In farming there are certain principles that should never be violated if harvests are to be guaranteed. There should always be preparation, planting, tending the crops and finally gathering the harvest.


Created :15 May 2013


Adapted from the Herald of 15 May 2013


This same age-old principle can be applied to so many aspects of life since we basically reap what we sow and we can never expect to harvest anything if we sowed nothing.

If we rewind to the opening up of the Zimbabwean economy in the 1990s under the structural adjustment programme, the laying off of many workers meant a lot of families lost breadwinners leading to the introduction of social safety nets in the form of the Social Dimensions Fund and later the Basic Education Assistance Module followed by the recent cadetship programme for colleges, which replaced the revolving fund loan facility.

All these programmes were geared at ensuring that despite the economic challenges that the country faced, our underprivileged children would continue to receive an education.

However, it is quite worrying that despite the gains over the years that saw the country score highly in terms of literacy, funding for the underprivileged has declined, putting education beyond the reach of many.

How then does Zimbabwe still expect a bountiful harvest of graduates that will steer our economic turnaround without planting and nurturing the current crop that is being forced to drop out of school due to a lack of funding?

Acting Minister of Higher and Tertiary Education Dr Ignatius Chombo rightly pointed out that Government’s failure to fund students on the cadetship programme spelt doom for Zimbabwe.

This was in response to concerns that the Government had failed to release funding for 54 735 students under the cadetship programme, with institutions owed US$64 million.

“This country’s economic recovery should be driven by highly skilled workers produced by higher and tertiary institutions. If we, as a country, fail to invest in higher and tertiary institutions, which produce the key drivers of economic recovery, we will have failed the nation,” said Dr Chombo.

Underfunding of the cadetship programme has seriously impacted on the operations of the higher learning institutions.
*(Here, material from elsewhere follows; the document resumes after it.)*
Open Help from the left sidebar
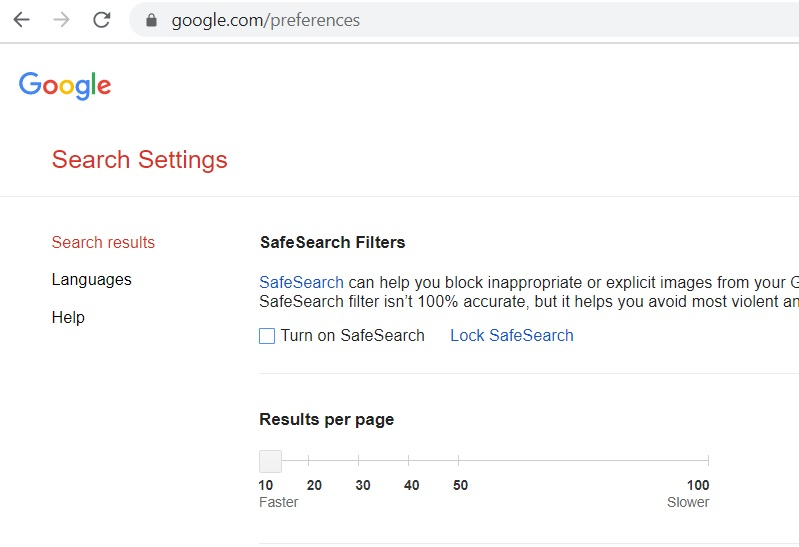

We learn that last year only 10 000 out of the 50 000 applicants got funding under the cadetship programme.

The figures show us the level of need out there and the commitment of our children to securing a brighter future through being educated to be able to withstand the challenges of an increasingly competitive job market and business environment.

We call on the Minister of Finance to ensure that education is a priority, even if it means trimming some of the ministers’ perks, in view of the paucity of resources, in order to educate our children. After all, the likes of Tendai Biti who now heads the Finance Ministry, are beneficiaries of the Government’s university funding programmes.
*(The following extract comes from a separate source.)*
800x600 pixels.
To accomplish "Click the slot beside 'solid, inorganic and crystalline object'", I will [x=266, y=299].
While we urge the Government to fund our college students so that money invested in taking them through primary and secondary education does not go to waste, we would also like to call upon parents to take the responsibility of educating their children seriously.

It is quite interesting to note that many Zimbabweans have funeral policies or are members of burial societies, meaning they are conscious of the certainty of death and plan for it.

We believe it is time there is a radical mindset shift among our people towards a realisation that it is our responsibility to educate our children and that we should plan and set aside money for their higher education.

Granted, there are many cases of underprivileged students that need the Government’s assistance, and these students’ history in terms of fees payment could be traced back to their high schools. Our major concern is over the growing numbers of students needing assistance to pay at least US$300 a semester at universities, when many boarding schools charge much more than that a term.

The tendency by those who can afford to crowd out deserving cases has been noted in a number of programmes in the past and it is our hope that only deserving cases are assisted so that even the current crop of students learns from the move that they will be expected to educate their offspring in future, and start saving for college before the children are even born.

The Government has many responsibilities that include food security especially during poor seasons like this year, but if both parents and Government take their roles seriously we should be able to educate and nurture a generation that will be much greater than the present, and leave a legacy through the product of our joint investment in education.